Berliners are good at complaining. We ought to give them that. “Oh, the Internet was so slow on the U-Bahn today”, some would tell their colleagues. Others would complain about the authorities’ slow servers when they order documents online. But now complainers were proven wrong.

Compared to other federal states in Germany, Berlin is doing very well what its digitization is concerned. This is the outcome of a study called ‘Germany Index for Digitization’, delivered by the prominent Fraunhofer Institute.

In that study, Berlin got 102.5 digitization points and the first place. Hamburg and Bremen hit the second and third places with 88.5 and 79.8 points, respectively. Did we notice something here? The three digital hotspots of Germany are northern German city states. Interesting.

Brandenburg, the province which surrounds Berlin, got modest 60.2 points. Thuringia, another federal state in eastern Germany, has 50.2 points only and is therefore the least digital province in the Federal Republic of Germany, the land of cuckoo clocks, cherry tarts and vehicles with stars on their hoods.

In 2017, when the same study was conducted for the first time, Berlin had ended up on the second place. Now it overtook the former winner Hamburg at full throttle and crossed the finish line well ahead of those fish heads.

For their study, scientists at the institute looked at several aspects in each region, including the economy, research, the digitization of municipalities, services, the infrastructure, an what they called “aspects of digital life”.

In Hamburg, digital administration works far better than in the rest of Germany. This includes the conjunction between the authorities and the way information is being provided online. In this field, Berlin got the second place, North-Rhine Westphalia, Germany’s largest province, the third one.

There are big differences. Registering a new business online is an option in 37 percent of German municipalities. Handing in building applications online works in only 10 percent of them.

The minute the results of the ‘Germany Index for Digitization’, with Berlin as its winner, were announced, Murphy’s law had to kick in. At all branches of Berlin’s state’s Administrative Office for Citizens, a server problem arose. Berlin’s authorities could not do anything and had to send hundreds of residents home.

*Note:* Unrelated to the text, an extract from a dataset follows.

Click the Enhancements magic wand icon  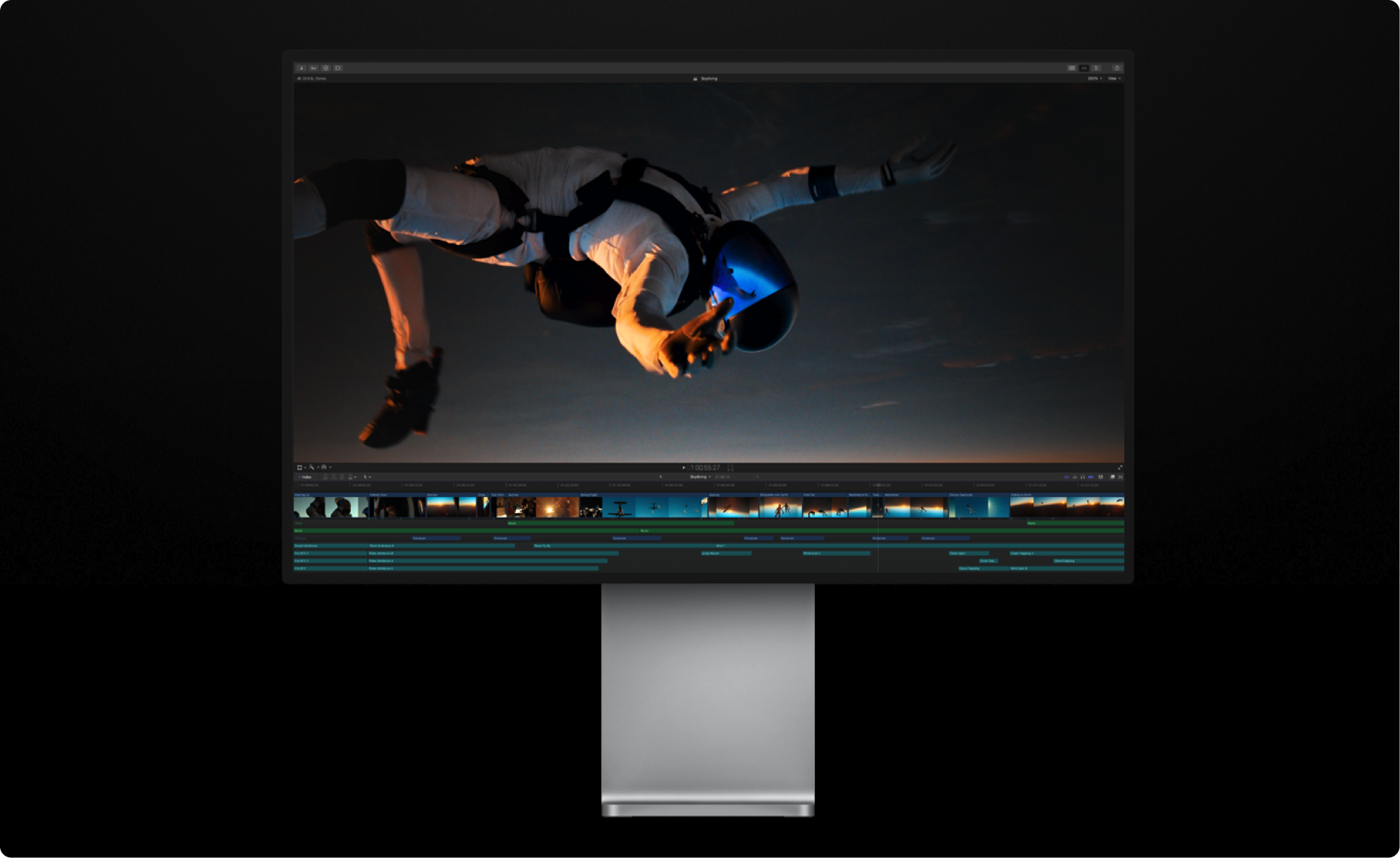click(x=312, y=467)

According to a spokesperson for the Administrative Office, the issue affected the software program VOIS which is being used to register residents and to issue I.D.s and passports. In that ‘shituation’, city employees could not enter any data. The issue was resolved in the late morning on Monday.

On social media, quite a few Berliners complained, also because the same problem had appeared last Thursday, in the city known as Germany’s digitization master. Amen.